The city of Sandy Springs is drawing a line in the sand in its battle with the state over a bill that would nullify a provision in the city’s building code if passed into law.

In August 2016 Sandy Springs amended its code to require all new buildings more than three stories or 100,000 square feet to be constructed with concrete or other nonflammable material and not wood.

But House Bill 876, which was approved by the House Feb. 22, would make it legal again to use wood there, reverting back to the state’s minimum standards for construction and the Georgia fire code. The bill must be approved by the Senate and then signed by the governor to become law.

“Any building over (three) stories must (adhere to) that (city) code, so people are living in a condition where there’s a potential where they can escape a fire,” Sandy Springs Mayor Rusty Paul said in a news conference at Fire Station 2 regarding the issue. “I think wood is a very safe product when used appropriately, but when you get that high up, you have to build in safety concerns for everybody.”

The news conference was hosted by Build with Strength, a coalition of the National Ready Mixed Concrete Association. Paul, who said he managed up to 3,000 trees on his family’s farm in Alabama in years past, said the city’s newly amended building code “probably affects less than 5 percent of the total construction done in Sandy Springs.” The former state senator also questioned the constitutionality of HB 876.

“There’s a big kerfuffle over it,” he said. “… Most of our legislators probably haven’t read it. It says local jurisdictions have responsibility over building codes. The legislators can refine it but can’t change it (wholeheartedly). What concerns me about this particular bill is it restricts us the minimum standards.

“It’s not just local control but the ability to match those building codes to the needs and circumstances. The building and living conditions here are different than in Lake City, Georgia. … The Georgia constitution recognizes local control over that.”

District 56 State Sen.
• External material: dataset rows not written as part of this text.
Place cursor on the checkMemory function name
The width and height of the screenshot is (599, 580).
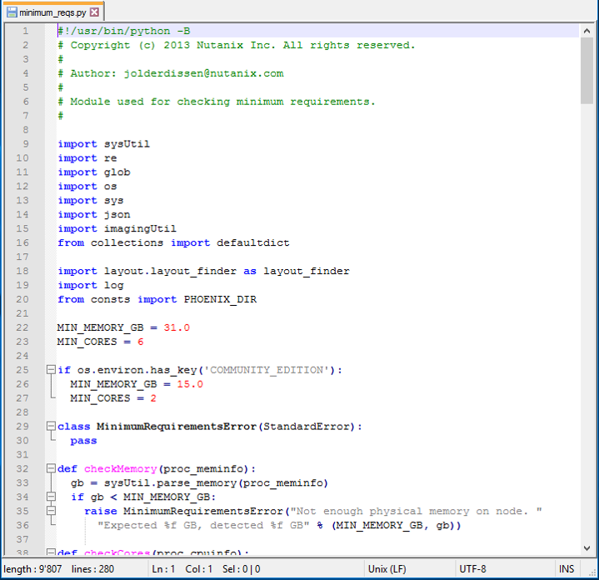coord(119,469)
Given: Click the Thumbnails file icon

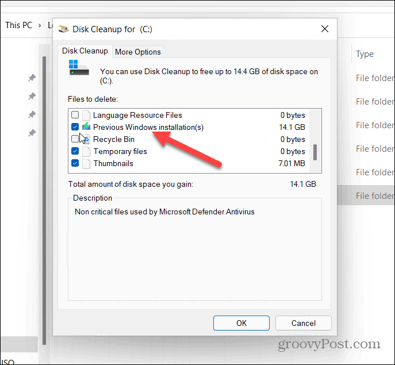Looking at the screenshot, I should click(86, 164).
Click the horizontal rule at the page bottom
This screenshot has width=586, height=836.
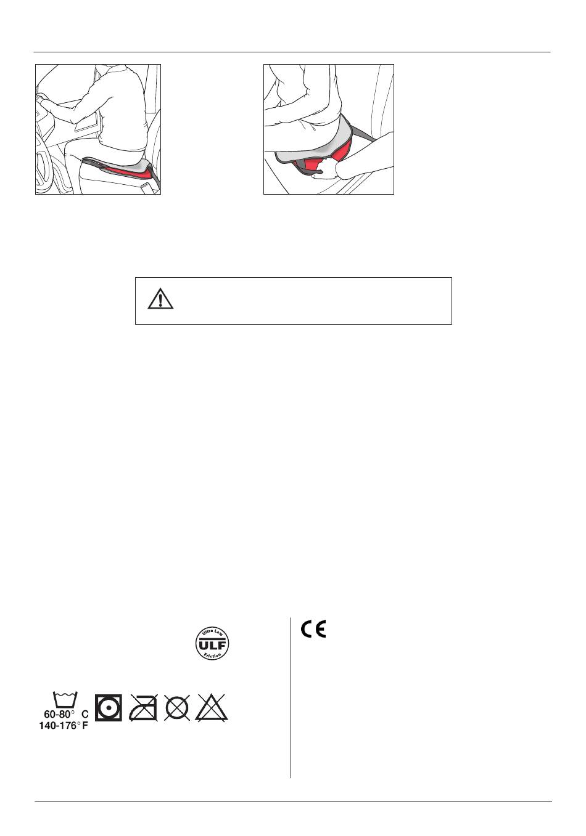click(293, 801)
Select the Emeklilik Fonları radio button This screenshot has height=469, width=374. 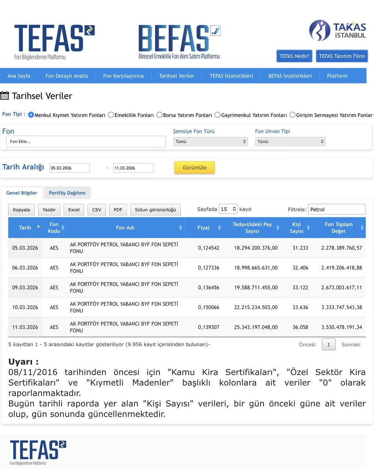coord(111,115)
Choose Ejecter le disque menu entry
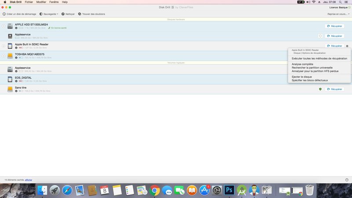This screenshot has width=352, height=198. [302, 77]
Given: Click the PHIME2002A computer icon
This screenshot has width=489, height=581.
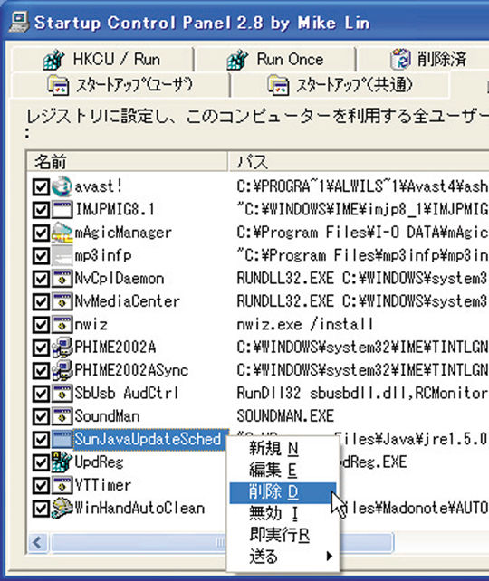Looking at the screenshot, I should point(62,348).
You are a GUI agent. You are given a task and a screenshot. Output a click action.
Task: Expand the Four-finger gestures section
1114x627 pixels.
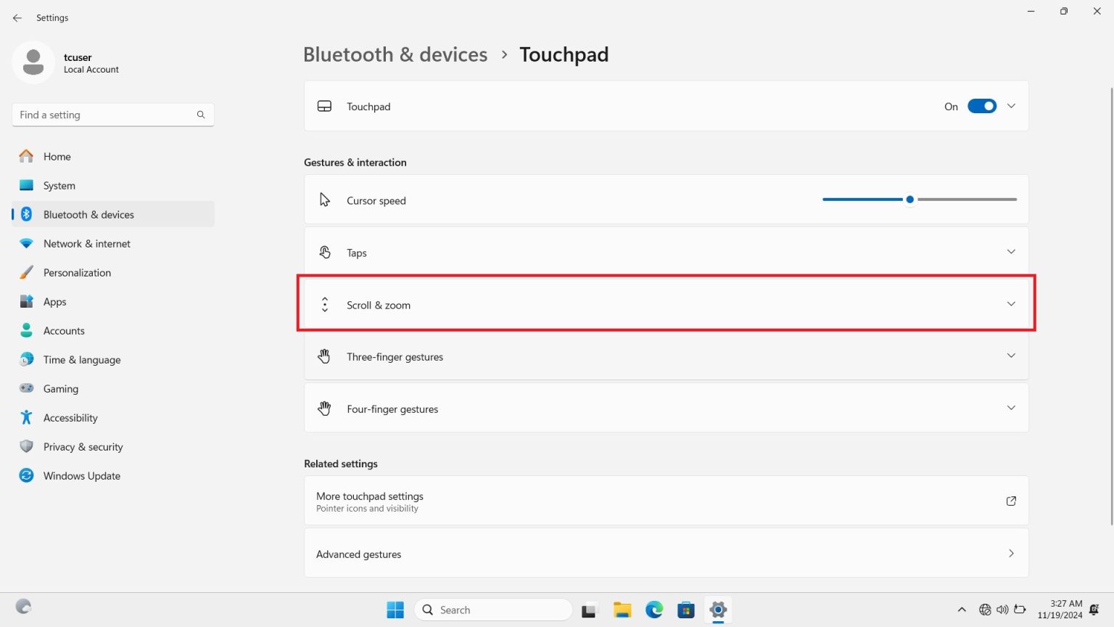point(666,408)
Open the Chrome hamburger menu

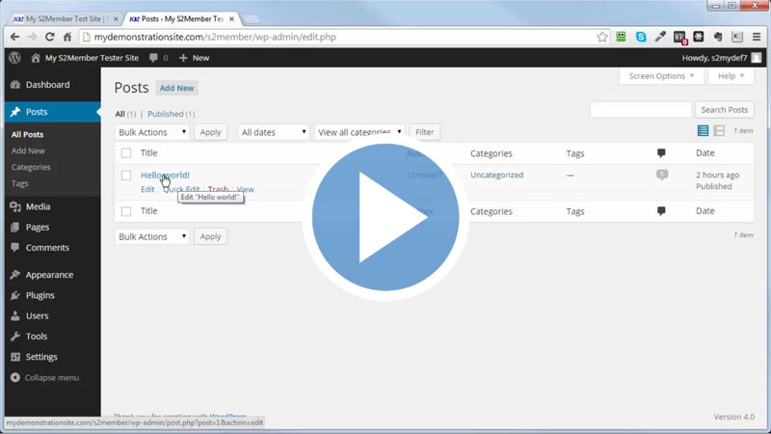point(757,37)
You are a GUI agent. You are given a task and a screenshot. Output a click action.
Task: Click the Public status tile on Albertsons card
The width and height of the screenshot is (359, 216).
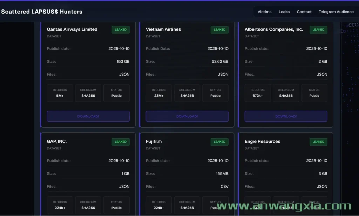pos(314,93)
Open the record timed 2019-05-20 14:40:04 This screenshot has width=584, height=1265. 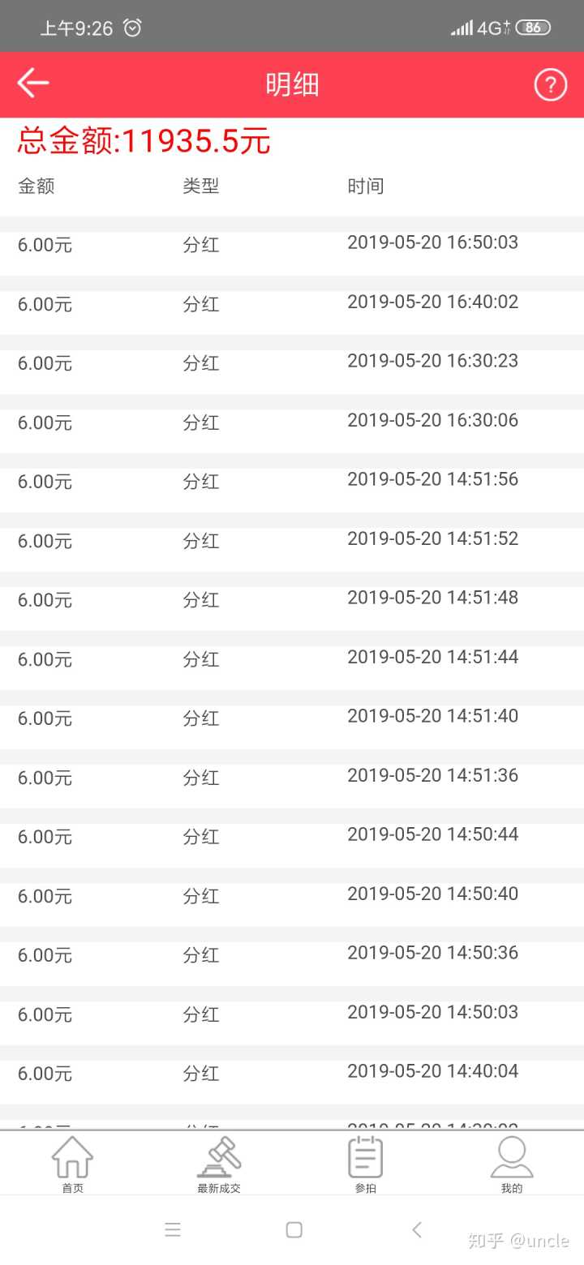292,1073
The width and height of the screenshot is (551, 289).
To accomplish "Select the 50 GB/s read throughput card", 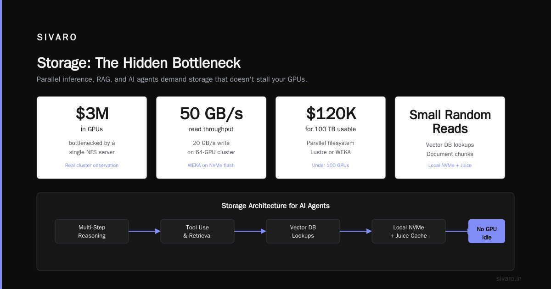I will click(x=211, y=138).
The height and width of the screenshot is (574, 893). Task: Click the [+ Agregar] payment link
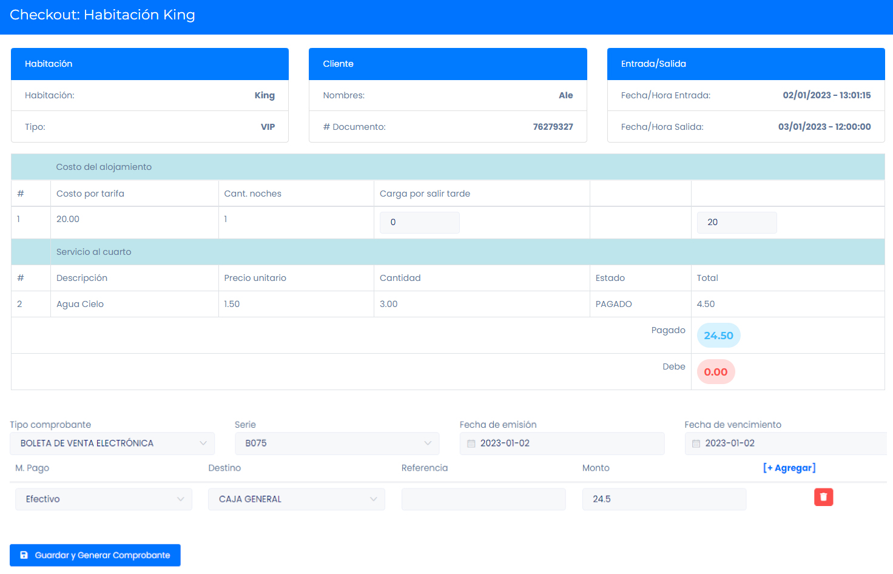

John Albers, R-Roswell, who represents part of Sandy Springs, said he will be working with other state senators to keep HB 876 from being approved by the Senate or at least amended to remove the minimum standards that would allow wood construction without limitations.

“At the end of the day, we want to make sure anyone who's living or working in any type of structure will be as safe as where I live in,” Albers said.

Sandy Springs Fire Rescue Chief Keith Sanders said if HB 876 is approved, it would put his firefighters at further risk than they are already because of the types of fires they would be fighting. He showed a video of two dollhouses identical in size, with one made with wood and the other with concrete and other flame-retardant materials. The wood structure burned much faster (to view the video, visit

“I’m concerned about the safety of my personnel. We can do this much safer,” Sanders said. “My fire marshal, Doug Brown, just informed me that he did a review of the city of Sandy Springs. Ninety percent of the wood in Sandy Springs came from Canada and Idaho, not even Georgia. In terms of prices, it’s within 10 percent or less than concrete and steel.”

Steve Skalko, former director of building inspection for Macon-Bibb County, is principal of his own company, Skalko and Associates, in Macon. He said local jurisdictions, not Georgia, should have control over their building codes.

“If you look at building codes and construction over the last 100 years, we had a lot of fires where buildings would burn down because they are built by wood and other combustible materials,” Skalko said. “As building codes evolved, they tried to limit the size of the buildings based on the materials used.”

During a Q&A at the end of the news conference, Lon Sibert, a former firefighter and current professional lumber inspector and president of Renewable Resource Associates Inc., said wood is not as bad as the city makes it out to be. Sibert said he hopes he and wood inspectors and producers can meet with city leaders on the issue in the near future.

“As a citizen of Sandy Springs, I am equally concerned about safety,” he said.

An email sent March 2 to all six co-sponsors of HB 876 seeking comment on the bill was not immediately returned.

In a letter to the editor published in the Neighbor two months after the city approved amending its building code, Robert Glowinski, president and CEO of the Washington-based American Wood Council, said the code was amended “under the guise of building safety, but it had everything to do with limiting development.”

“The American Wood Council sent information to the city addressing what now seems to be surrogate reasons for their action in a process that appears to have been predetermined,” Glowinski said. “The city’s decision lacks any substantive technical basis and can be seen for what it is – simply a means to slow down growth and development.”